> **Problem to work on**
Pictures must be left out. Retype exactly the lines from the one containing "Where should I" through the last line of the records below.

> **Data excerpts**
----
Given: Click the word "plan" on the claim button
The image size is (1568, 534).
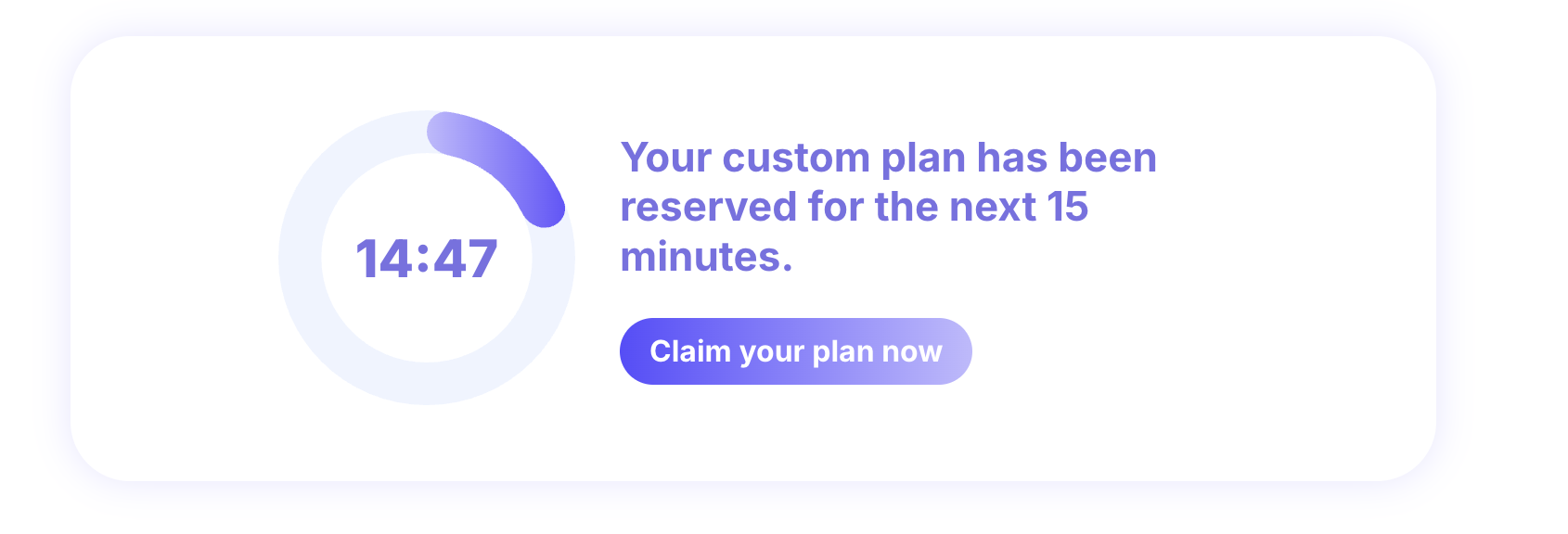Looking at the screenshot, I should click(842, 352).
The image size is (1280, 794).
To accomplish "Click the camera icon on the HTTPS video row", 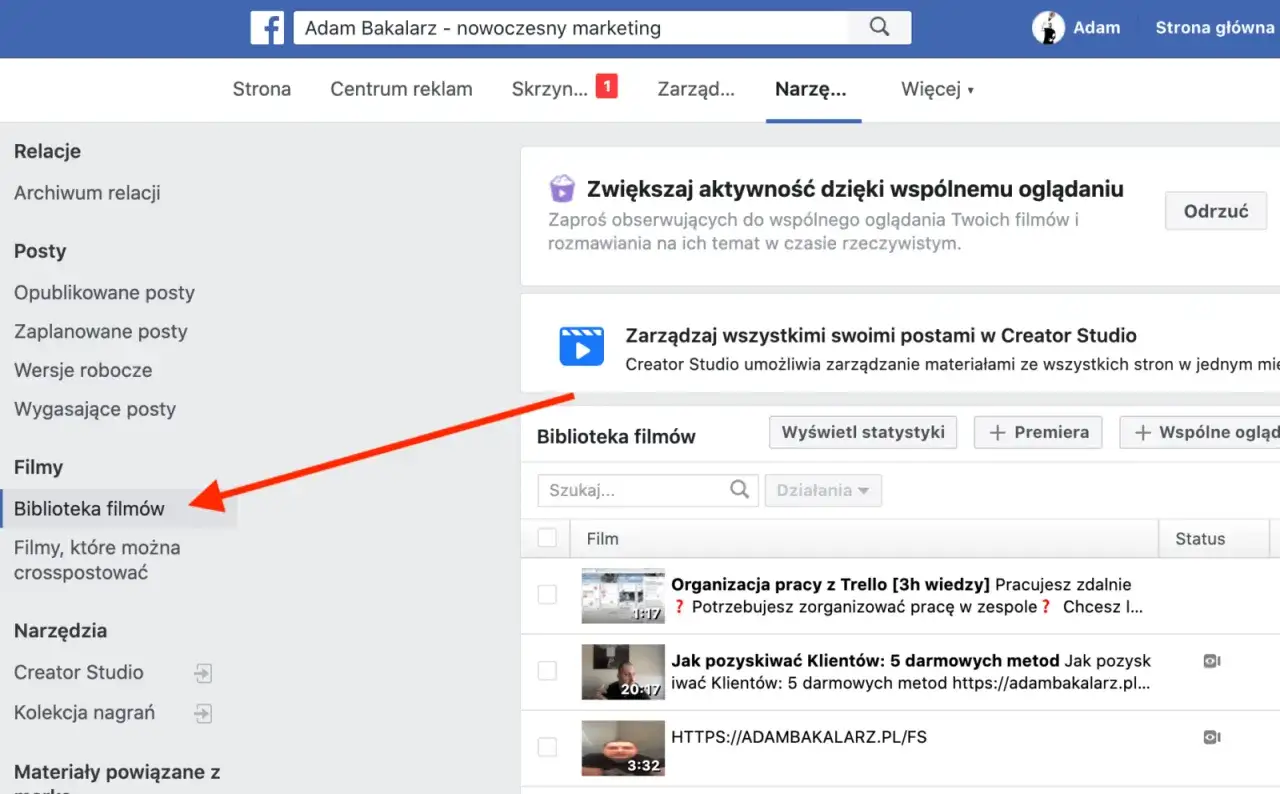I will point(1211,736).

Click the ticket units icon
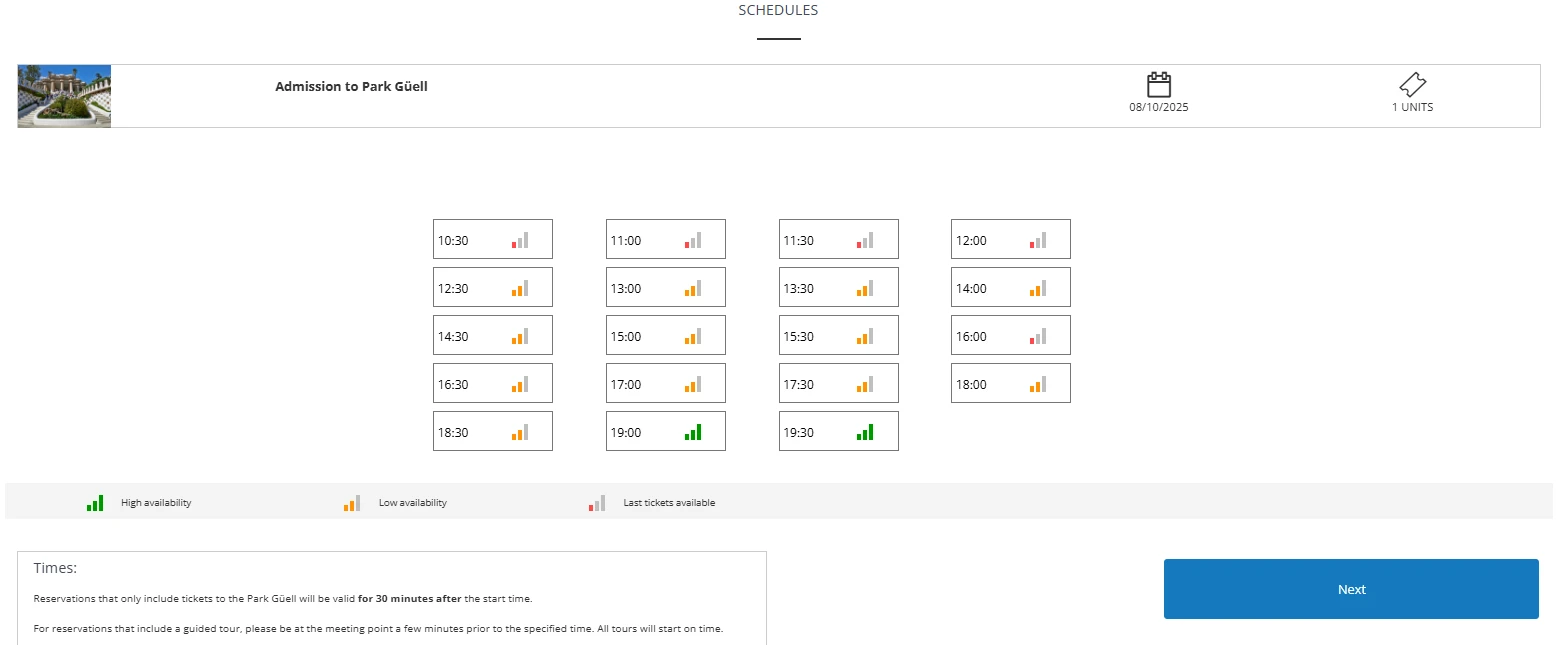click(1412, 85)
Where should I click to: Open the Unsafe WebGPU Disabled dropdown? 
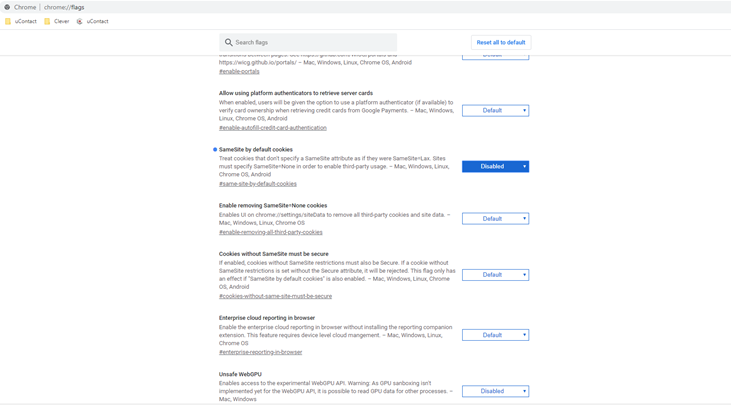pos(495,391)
----
> **Answer for this exercise**
Where should I click to: Open the Unsafe WebGPU Disabled dropdown? 
pos(495,391)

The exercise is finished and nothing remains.